▸ EXERCISE: Entries follow. Give back exactly the lines starting at the one containing "You are a GUI" and ending at the one containing "Sign Up (203, 1142)", and no other lines.

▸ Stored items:
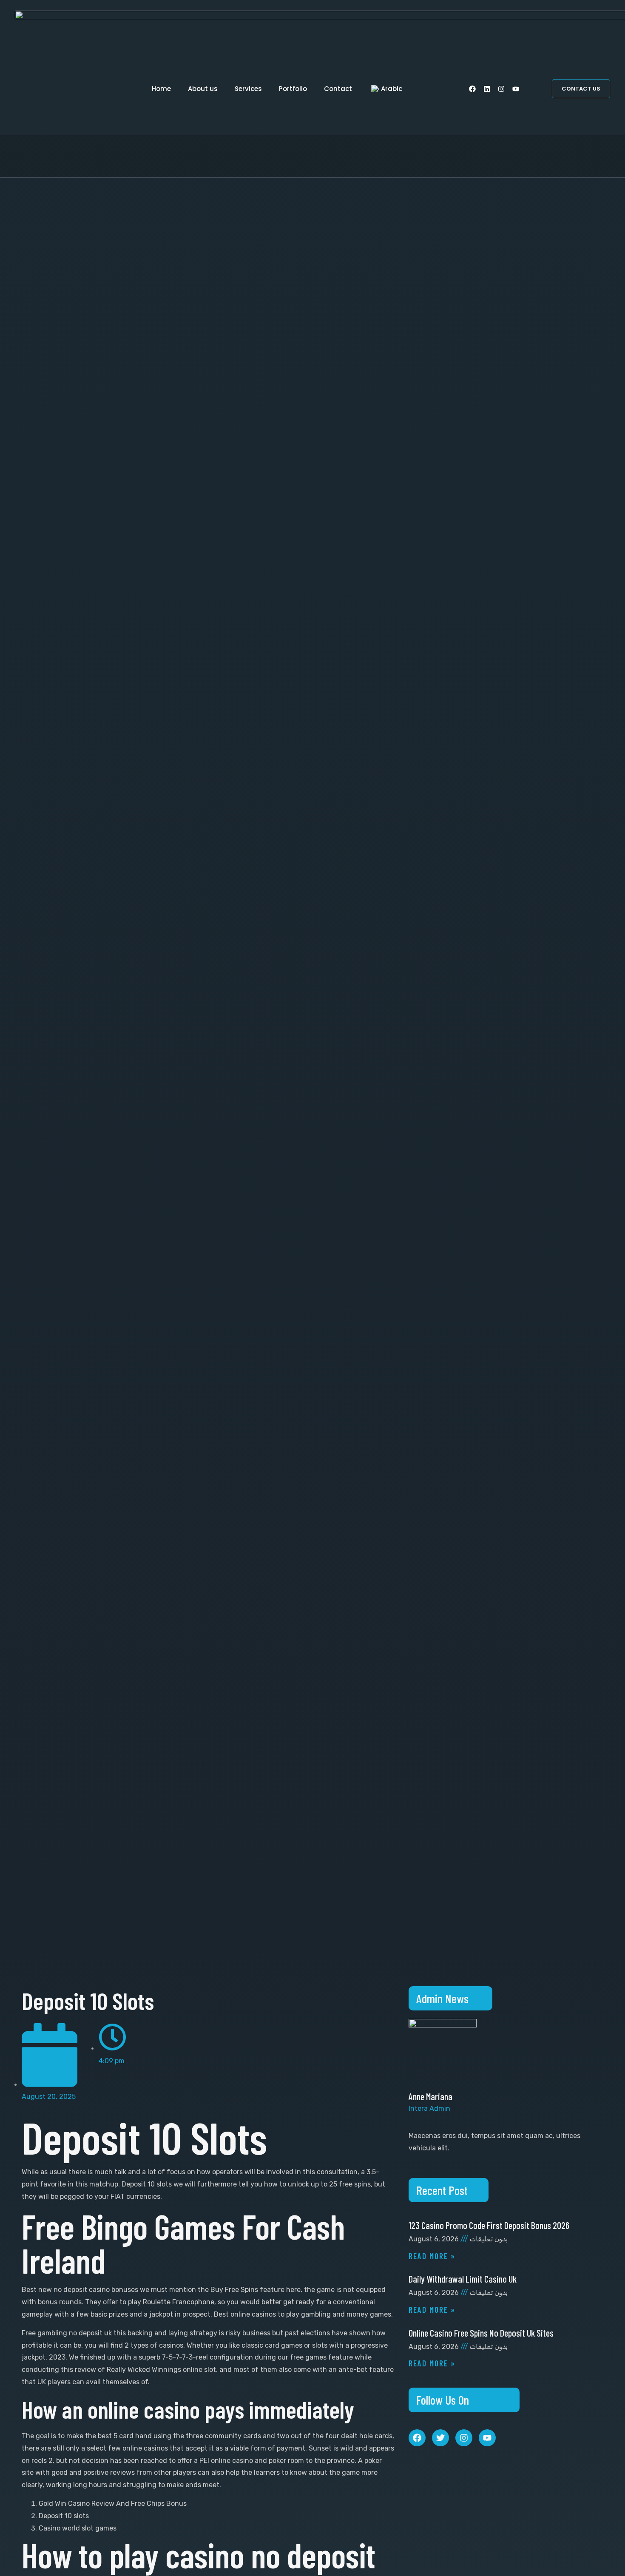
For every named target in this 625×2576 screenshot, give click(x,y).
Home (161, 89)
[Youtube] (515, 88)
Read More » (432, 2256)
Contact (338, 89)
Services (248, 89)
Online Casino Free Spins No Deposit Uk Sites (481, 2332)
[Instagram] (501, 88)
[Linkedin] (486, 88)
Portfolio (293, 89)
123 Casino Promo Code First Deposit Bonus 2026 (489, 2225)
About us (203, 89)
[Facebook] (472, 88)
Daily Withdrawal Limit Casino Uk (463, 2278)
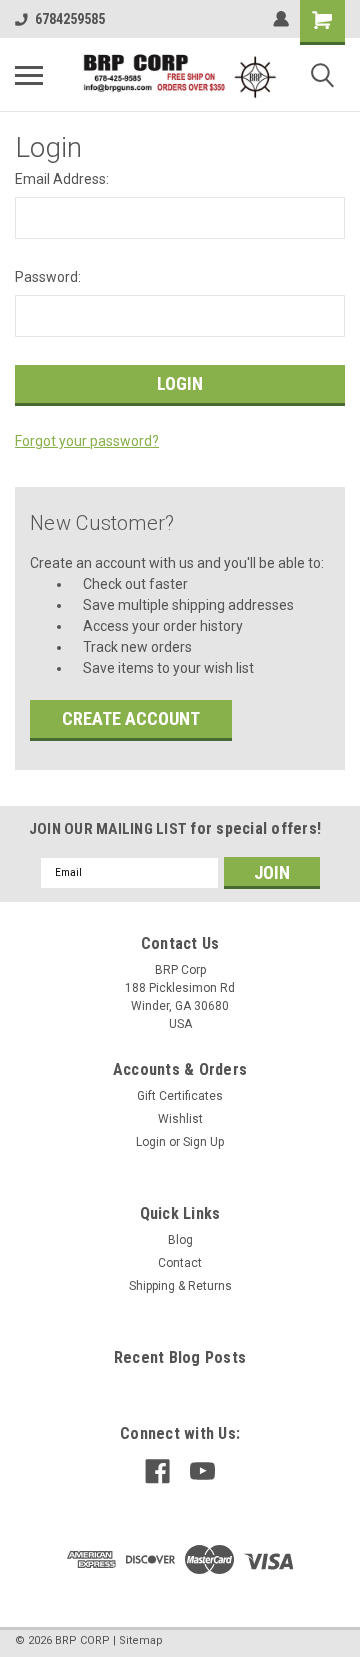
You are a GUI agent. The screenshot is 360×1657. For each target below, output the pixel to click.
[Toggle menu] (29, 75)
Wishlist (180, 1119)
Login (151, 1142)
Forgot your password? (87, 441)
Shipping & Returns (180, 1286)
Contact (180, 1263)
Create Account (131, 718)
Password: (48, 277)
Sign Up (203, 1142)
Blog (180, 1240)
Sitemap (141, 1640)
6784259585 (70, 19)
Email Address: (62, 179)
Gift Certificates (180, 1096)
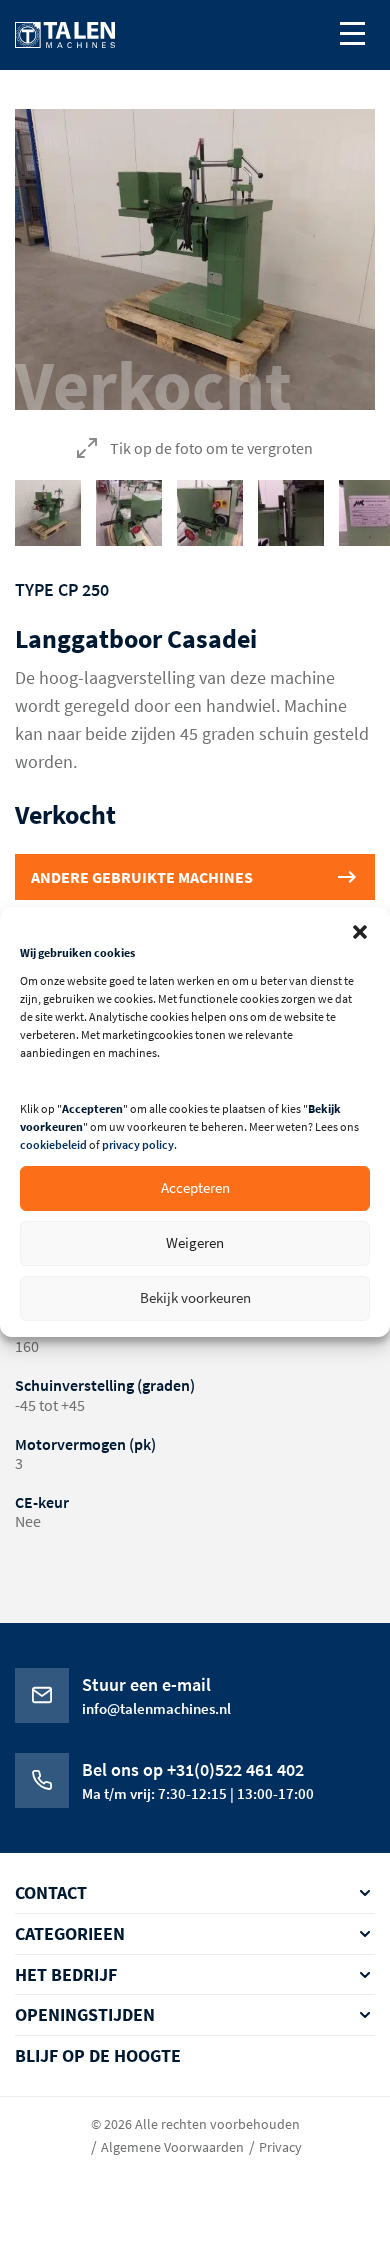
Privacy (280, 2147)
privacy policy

▸ SOLUTION FOR THIS EXERCISE:
You are a GUI agent. The screenshot is 360×1657. For each target below, output the pixel to click.
[Toggle menu] (29, 75)
Wishlist (180, 1119)
Login (151, 1142)
Forgot your password? (87, 441)
Shipping & Returns (180, 1286)
Contact (180, 1263)
Create Account (131, 718)
Password: (48, 277)
Sign Up (203, 1142)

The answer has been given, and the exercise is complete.